Look on the lecture supplements of today and you can download them.

I want to point out that, uh, the discount is very reasonable because these magnets are broken, and when you break a magnet, you end up with two monopoles, so you get 50 percent off.

You should know better by looking at the key equation there, that magnetic monopoles don't exist, but that's a detail.

I want you to appreciate that I cannot possibly cover today these topics in any depth, nor can I cover all of these during a 50 minute exam.

So please understand that this review is highly incomplete, and what is not covered today can and will be on the exam.

I'm interested in concepts.

I'm not interested in math.

There will be seven problems.

Five of the seven problems have only one question.

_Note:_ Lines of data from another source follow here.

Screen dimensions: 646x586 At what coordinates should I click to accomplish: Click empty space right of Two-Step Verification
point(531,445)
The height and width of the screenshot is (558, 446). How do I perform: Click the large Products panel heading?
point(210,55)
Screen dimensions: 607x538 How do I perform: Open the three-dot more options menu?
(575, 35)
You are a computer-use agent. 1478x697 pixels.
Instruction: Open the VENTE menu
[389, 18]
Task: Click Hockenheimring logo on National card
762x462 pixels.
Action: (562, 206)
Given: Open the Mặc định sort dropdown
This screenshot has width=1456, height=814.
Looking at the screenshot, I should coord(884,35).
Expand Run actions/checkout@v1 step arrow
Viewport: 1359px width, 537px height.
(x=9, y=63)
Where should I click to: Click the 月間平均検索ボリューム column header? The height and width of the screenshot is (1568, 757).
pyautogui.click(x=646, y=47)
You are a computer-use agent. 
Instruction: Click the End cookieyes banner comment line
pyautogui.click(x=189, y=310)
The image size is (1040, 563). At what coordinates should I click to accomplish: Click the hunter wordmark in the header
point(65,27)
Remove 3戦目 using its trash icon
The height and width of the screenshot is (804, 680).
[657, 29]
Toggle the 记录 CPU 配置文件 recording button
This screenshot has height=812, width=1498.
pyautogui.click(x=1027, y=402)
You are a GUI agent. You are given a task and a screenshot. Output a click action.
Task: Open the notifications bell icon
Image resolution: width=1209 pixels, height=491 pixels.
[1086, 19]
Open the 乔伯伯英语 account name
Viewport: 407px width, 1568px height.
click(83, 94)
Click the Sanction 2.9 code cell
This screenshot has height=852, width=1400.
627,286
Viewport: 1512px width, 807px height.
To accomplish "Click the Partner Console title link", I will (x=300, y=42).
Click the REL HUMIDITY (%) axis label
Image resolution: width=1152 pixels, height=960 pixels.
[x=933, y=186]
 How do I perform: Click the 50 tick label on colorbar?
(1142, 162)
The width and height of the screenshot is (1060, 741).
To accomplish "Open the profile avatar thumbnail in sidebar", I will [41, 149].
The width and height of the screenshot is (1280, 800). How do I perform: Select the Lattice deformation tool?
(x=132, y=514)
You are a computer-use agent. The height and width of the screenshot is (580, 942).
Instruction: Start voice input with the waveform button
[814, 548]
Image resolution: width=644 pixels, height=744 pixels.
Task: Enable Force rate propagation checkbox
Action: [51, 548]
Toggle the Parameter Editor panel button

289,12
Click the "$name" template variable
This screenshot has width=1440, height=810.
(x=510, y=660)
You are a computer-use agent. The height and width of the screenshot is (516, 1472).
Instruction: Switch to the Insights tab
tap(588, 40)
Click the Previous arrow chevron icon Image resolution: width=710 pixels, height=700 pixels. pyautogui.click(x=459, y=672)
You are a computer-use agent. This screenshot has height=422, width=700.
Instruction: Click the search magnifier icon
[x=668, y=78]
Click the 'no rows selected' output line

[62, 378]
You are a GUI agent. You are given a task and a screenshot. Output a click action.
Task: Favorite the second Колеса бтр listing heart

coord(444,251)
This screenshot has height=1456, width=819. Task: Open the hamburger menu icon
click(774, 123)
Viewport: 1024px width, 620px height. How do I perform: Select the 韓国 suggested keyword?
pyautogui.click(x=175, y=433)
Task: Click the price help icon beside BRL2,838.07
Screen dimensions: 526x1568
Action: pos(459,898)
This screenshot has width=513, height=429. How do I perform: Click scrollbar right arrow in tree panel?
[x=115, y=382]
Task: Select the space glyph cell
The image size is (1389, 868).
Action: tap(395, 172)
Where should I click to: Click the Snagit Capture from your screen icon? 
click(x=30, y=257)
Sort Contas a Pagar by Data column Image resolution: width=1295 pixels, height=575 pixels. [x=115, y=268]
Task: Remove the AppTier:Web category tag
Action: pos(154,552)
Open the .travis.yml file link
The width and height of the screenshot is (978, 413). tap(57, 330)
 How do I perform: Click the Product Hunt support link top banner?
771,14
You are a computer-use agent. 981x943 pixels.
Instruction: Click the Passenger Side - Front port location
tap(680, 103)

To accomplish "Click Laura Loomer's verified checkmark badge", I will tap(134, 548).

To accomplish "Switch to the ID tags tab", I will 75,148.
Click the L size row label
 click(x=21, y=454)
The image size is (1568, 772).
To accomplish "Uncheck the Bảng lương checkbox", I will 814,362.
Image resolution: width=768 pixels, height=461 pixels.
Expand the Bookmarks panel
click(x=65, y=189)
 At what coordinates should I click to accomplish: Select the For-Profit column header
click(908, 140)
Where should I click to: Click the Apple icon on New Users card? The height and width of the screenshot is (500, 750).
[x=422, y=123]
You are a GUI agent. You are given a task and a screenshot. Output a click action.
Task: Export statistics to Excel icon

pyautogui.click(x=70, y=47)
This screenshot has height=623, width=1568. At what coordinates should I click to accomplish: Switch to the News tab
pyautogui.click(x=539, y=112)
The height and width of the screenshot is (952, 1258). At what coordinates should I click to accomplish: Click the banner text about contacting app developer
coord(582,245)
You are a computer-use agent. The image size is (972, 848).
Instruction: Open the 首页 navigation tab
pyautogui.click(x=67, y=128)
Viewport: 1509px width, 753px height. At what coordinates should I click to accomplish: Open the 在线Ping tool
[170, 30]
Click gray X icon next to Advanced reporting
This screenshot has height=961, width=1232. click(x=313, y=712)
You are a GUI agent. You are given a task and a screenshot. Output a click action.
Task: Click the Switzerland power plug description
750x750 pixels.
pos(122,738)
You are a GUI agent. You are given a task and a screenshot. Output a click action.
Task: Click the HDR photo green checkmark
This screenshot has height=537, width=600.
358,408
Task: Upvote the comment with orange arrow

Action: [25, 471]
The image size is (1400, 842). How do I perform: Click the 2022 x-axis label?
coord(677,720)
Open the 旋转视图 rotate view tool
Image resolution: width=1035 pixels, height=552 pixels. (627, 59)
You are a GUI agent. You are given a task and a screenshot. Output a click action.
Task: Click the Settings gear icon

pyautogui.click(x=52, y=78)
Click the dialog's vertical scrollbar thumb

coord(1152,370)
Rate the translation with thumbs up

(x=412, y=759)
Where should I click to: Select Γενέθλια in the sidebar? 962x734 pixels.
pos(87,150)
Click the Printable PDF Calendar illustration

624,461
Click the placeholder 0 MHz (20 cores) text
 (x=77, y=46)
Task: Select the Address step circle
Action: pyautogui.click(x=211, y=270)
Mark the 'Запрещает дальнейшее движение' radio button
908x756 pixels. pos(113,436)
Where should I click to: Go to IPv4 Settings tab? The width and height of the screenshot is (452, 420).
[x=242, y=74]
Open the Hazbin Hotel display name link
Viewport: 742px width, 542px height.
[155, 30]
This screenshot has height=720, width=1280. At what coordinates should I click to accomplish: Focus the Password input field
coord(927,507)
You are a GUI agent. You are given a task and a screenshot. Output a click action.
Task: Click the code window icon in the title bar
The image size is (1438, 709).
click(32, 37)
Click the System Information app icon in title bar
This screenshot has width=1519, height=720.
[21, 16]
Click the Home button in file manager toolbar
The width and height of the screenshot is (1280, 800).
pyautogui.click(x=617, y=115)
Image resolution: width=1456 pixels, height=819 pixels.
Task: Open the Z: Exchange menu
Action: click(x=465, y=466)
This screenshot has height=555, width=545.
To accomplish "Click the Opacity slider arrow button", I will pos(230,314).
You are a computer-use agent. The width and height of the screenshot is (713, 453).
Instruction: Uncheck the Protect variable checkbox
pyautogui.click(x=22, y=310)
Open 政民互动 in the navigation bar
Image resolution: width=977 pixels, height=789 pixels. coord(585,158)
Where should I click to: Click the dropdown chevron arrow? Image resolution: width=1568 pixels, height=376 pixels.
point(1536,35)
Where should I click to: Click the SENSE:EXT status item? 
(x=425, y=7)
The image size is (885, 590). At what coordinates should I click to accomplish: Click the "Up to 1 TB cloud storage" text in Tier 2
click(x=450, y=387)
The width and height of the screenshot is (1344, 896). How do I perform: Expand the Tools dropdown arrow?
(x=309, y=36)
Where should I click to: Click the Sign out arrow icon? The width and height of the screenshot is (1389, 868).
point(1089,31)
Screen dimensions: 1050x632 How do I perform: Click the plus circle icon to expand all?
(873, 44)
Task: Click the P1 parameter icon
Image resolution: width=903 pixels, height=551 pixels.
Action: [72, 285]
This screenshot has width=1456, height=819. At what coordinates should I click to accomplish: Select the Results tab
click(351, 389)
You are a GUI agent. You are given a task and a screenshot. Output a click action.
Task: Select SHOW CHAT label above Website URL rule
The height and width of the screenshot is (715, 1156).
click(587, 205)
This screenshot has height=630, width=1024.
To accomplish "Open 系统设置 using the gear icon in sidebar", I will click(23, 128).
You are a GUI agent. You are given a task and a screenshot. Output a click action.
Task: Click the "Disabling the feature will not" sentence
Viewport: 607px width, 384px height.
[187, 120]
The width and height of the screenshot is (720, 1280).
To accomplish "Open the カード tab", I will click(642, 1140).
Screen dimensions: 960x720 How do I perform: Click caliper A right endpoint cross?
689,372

Two problems have two questions.

I don't think that time, that the length of the exam is going to be an issue.

This exam was taken by several instructors.

It took them 15 to 18 minutes, and that's normally my objective.

Courtesy of Professor Belcher, we have old tests on the website.

I don't have the solutions.

There's only so much I can do.

I'm very grateful to Professor Belcher that he made these exams available.

If you can't do some of the problems, I would suggest you see your tutors or you see your instructor.

I will also be available all day afternoon, not tomorrow, because tomorrow afternoon I'll be in 26-100 all afternoon to work on demonstrations for the next week.

Many of these problems are straightforward.

You may also want to consult your study guides.

All right.

Let's first start with Biot-Savart.

There are not too many problems that one can do with Biot-Savart.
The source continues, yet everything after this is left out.